What you are asked to do:
Copy out every one of the rows below, replacing "GUI agent" with "screen helper" wherever it occurs and keeping everything else the same.

=-=-=-=-=

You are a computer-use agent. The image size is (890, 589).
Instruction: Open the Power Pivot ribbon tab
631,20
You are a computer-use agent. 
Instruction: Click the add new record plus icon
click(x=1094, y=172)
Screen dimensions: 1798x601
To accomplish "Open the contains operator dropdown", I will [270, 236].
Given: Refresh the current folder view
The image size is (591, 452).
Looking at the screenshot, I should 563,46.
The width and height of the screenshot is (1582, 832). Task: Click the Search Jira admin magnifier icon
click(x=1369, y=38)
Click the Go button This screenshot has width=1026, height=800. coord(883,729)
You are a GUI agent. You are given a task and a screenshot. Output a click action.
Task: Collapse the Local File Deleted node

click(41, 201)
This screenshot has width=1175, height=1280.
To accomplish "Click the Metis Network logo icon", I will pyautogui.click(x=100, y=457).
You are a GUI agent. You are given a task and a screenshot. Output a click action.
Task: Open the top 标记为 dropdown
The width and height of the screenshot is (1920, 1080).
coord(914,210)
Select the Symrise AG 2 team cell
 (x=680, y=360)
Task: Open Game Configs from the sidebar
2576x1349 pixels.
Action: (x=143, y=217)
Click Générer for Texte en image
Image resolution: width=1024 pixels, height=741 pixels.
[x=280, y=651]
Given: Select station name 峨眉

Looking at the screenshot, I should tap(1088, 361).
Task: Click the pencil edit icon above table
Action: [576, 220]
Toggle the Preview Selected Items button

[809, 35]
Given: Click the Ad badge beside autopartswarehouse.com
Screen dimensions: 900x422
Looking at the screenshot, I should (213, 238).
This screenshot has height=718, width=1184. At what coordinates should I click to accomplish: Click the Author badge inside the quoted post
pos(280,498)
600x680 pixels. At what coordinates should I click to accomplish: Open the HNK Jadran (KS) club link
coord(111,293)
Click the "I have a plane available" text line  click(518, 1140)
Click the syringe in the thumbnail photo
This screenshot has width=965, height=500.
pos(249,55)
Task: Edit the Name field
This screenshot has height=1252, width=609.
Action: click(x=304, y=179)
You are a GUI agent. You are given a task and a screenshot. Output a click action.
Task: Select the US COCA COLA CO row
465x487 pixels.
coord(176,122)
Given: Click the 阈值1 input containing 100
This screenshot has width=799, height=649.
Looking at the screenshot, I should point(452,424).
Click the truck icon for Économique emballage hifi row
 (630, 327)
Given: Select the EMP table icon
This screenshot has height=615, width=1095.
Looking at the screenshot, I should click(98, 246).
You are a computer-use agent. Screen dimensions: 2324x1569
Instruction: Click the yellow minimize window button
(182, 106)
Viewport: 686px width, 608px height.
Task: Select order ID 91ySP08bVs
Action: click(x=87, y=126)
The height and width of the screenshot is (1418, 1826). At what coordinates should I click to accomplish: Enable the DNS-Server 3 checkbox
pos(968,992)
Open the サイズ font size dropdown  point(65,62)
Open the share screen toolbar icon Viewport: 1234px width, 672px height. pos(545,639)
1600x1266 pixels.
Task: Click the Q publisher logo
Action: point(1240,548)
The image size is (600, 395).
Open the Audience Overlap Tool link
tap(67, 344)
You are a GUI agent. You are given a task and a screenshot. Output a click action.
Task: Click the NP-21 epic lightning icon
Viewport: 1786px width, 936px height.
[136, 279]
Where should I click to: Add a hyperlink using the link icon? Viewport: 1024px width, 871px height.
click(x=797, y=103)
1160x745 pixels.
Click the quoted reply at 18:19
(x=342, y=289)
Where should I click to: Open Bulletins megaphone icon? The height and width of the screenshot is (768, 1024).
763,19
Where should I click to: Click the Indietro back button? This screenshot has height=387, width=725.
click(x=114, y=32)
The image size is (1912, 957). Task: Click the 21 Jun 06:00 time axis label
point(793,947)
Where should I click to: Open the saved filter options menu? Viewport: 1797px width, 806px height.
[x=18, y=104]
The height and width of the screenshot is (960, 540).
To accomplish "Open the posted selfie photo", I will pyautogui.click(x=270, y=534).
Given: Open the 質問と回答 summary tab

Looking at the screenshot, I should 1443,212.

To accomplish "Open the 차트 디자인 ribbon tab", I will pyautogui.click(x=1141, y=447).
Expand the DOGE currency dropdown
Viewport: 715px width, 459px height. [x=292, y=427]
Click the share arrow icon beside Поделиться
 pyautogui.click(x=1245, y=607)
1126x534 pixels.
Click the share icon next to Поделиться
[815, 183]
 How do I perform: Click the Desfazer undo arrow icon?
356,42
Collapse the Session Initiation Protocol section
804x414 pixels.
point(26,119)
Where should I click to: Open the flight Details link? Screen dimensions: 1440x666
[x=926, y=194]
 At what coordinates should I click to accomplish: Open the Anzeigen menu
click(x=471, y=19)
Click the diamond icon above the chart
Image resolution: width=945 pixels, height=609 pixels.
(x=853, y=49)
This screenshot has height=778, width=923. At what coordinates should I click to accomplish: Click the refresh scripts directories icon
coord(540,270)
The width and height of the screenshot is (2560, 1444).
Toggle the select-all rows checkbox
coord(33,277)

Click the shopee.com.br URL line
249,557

=-=-=-=-=

Response to this task:
You are a computer-use agent. The image size is (890, 589).
Instruction: Open the Power Pivot ribbon tab
631,20
You are a computer-use agent. 
Instruction: Click the add new record plus icon
click(x=1094, y=172)
Screen dimensions: 1798x601
To accomplish "Open the contains operator dropdown", I will [270, 236].
Given: Refresh the current folder view
The image size is (591, 452).
Looking at the screenshot, I should 563,46.
The width and height of the screenshot is (1582, 832). Task: Click the Search Jira admin magnifier icon
click(x=1369, y=38)
Click the Go button This screenshot has width=1026, height=800. coord(883,729)
You are a screen helper. You are given a task and a screenshot. Output a click action.
Task: Collapse the Local File Deleted node

click(41, 201)
This screenshot has width=1175, height=1280.
To accomplish "Click the Metis Network logo icon", I will pyautogui.click(x=100, y=457).
You are a screen helper. You are given a task and a screenshot. Output a click action.
Task: Open the top 标记为 dropdown
The width and height of the screenshot is (1920, 1080).
coord(914,210)
Select the Symrise AG 2 team cell
 (x=680, y=360)
Task: Open Game Configs from the sidebar
2576x1349 pixels.
Action: (x=143, y=217)
Click Générer for Texte en image
Image resolution: width=1024 pixels, height=741 pixels.
[x=280, y=651]
Given: Select station name 峨眉

Looking at the screenshot, I should tap(1088, 361).
Task: Click the pencil edit icon above table
Action: [576, 220]
Toggle the Preview Selected Items button

[809, 35]
Given: Click the Ad badge beside autopartswarehouse.com
Screen dimensions: 900x422
Looking at the screenshot, I should (213, 238).
This screenshot has height=718, width=1184. At what coordinates should I click to accomplish: Click the Author badge inside the quoted post
pos(280,498)
600x680 pixels. At what coordinates should I click to accomplish: Open the HNK Jadran (KS) club link
coord(111,293)
Click the "I have a plane available" text line  click(518, 1140)
Click the syringe in the thumbnail photo
This screenshot has width=965, height=500.
pos(249,55)
Task: Edit the Name field
This screenshot has height=1252, width=609.
Action: click(x=304, y=179)
You are a screen helper. You are given a task and a screenshot. Output a click action.
Task: Select the US COCA COLA CO row
465x487 pixels.
coord(176,122)
Given: Click the 阈值1 input containing 100
This screenshot has width=799, height=649.
Looking at the screenshot, I should point(452,424).
Click the truck icon for Économique emballage hifi row
 (630, 327)
Given: Select the EMP table icon
This screenshot has height=615, width=1095.
Looking at the screenshot, I should click(98, 246).
You are a computer-use agent. Screen dimensions: 2324x1569
Instruction: Click the yellow minimize window button
(182, 106)
Viewport: 686px width, 608px height.
Task: Select order ID 91ySP08bVs
Action: click(x=87, y=126)
The height and width of the screenshot is (1418, 1826). At what coordinates should I click to accomplish: Enable the DNS-Server 3 checkbox
pos(968,992)
Open the サイズ font size dropdown  point(65,62)
Open the share screen toolbar icon Viewport: 1234px width, 672px height. pos(545,639)
1600x1266 pixels.
Task: Click the Q publisher logo
Action: point(1240,548)
The image size is (600, 395).
Open the Audience Overlap Tool link
tap(67, 344)
You are a screen helper. You are given a task and a screenshot. Output a click action.
Task: Click the NP-21 epic lightning icon
Viewport: 1786px width, 936px height.
[136, 279]
Where should I click to: Add a hyperlink using the link icon? Viewport: 1024px width, 871px height.
click(x=797, y=103)
1160x745 pixels.
Click the quoted reply at 18:19
(x=342, y=289)
Where should I click to: Open Bulletins megaphone icon? The height and width of the screenshot is (768, 1024).
763,19
Where should I click to: Click the Indietro back button? This screenshot has height=387, width=725.
click(x=114, y=32)
The image size is (1912, 957). Task: Click the 21 Jun 06:00 time axis label
point(793,947)
Where should I click to: Open the saved filter options menu? Viewport: 1797px width, 806px height.
[x=18, y=104]
The height and width of the screenshot is (960, 540).
To accomplish "Open the posted selfie photo", I will pyautogui.click(x=270, y=534).
Given: Open the 質問と回答 summary tab

Looking at the screenshot, I should 1443,212.

To accomplish "Open the 차트 디자인 ribbon tab", I will pyautogui.click(x=1141, y=447).
Expand the DOGE currency dropdown
Viewport: 715px width, 459px height. [x=292, y=427]
Click the share arrow icon beside Поделиться
 pyautogui.click(x=1245, y=607)
1126x534 pixels.
Click the share icon next to Поделиться
[815, 183]
 How do I perform: Click the Desfazer undo arrow icon?
356,42
Collapse the Session Initiation Protocol section
804x414 pixels.
point(26,119)
Where should I click to: Open the flight Details link? Screen dimensions: 1440x666
[x=926, y=194]
 At what coordinates should I click to accomplish: Open the Anzeigen menu
click(x=471, y=19)
Click the diamond icon above the chart
Image resolution: width=945 pixels, height=609 pixels.
(x=853, y=49)
This screenshot has height=778, width=923. At what coordinates should I click to accomplish: Click the refresh scripts directories icon
coord(540,270)
The width and height of the screenshot is (2560, 1444).
Toggle the select-all rows checkbox
coord(33,277)

Click the shopee.com.br URL line
249,557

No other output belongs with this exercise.